Instructions to follow
Extract every line of the records below that contains the word "will".

Raw records
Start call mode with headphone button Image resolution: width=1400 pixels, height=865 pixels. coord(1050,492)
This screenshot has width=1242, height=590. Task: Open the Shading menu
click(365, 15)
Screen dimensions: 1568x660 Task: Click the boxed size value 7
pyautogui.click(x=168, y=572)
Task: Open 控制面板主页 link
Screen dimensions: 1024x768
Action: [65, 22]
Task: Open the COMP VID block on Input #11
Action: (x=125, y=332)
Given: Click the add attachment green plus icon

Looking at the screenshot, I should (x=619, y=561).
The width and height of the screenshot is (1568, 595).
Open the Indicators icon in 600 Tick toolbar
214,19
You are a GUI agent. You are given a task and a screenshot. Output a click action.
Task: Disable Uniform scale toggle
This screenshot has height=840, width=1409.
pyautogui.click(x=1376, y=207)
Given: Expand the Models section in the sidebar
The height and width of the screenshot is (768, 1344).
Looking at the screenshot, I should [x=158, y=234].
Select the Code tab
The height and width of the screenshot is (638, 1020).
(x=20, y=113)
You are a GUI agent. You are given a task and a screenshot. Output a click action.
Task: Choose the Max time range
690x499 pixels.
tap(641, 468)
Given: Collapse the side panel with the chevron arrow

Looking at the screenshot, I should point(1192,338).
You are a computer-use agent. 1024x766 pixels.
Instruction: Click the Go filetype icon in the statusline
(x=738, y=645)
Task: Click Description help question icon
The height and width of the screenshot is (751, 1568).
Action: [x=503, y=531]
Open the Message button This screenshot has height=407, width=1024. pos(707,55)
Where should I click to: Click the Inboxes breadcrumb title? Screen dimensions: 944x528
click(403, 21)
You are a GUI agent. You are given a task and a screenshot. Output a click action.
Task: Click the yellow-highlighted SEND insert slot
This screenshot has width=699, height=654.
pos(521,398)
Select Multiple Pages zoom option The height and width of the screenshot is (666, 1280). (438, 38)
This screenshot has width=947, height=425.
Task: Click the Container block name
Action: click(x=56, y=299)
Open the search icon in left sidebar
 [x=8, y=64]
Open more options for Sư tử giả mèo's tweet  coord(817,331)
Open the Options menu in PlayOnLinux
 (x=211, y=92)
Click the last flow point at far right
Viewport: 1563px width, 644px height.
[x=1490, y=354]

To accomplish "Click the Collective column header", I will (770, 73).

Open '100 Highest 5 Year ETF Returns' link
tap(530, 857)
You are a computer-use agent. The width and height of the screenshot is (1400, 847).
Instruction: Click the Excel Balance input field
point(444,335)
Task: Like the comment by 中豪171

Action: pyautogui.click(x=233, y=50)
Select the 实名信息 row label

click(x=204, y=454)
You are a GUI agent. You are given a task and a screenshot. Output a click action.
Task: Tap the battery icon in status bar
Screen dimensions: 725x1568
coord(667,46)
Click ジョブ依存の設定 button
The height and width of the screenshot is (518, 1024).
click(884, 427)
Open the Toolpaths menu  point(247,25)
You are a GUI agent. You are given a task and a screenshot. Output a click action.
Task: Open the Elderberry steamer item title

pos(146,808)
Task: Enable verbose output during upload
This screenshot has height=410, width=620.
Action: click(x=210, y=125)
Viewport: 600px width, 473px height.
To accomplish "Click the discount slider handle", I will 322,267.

Answer in full
To accomplish "Click the Collective column header", I will (770, 73).
To accomplish "Click the discount slider handle", I will 322,267.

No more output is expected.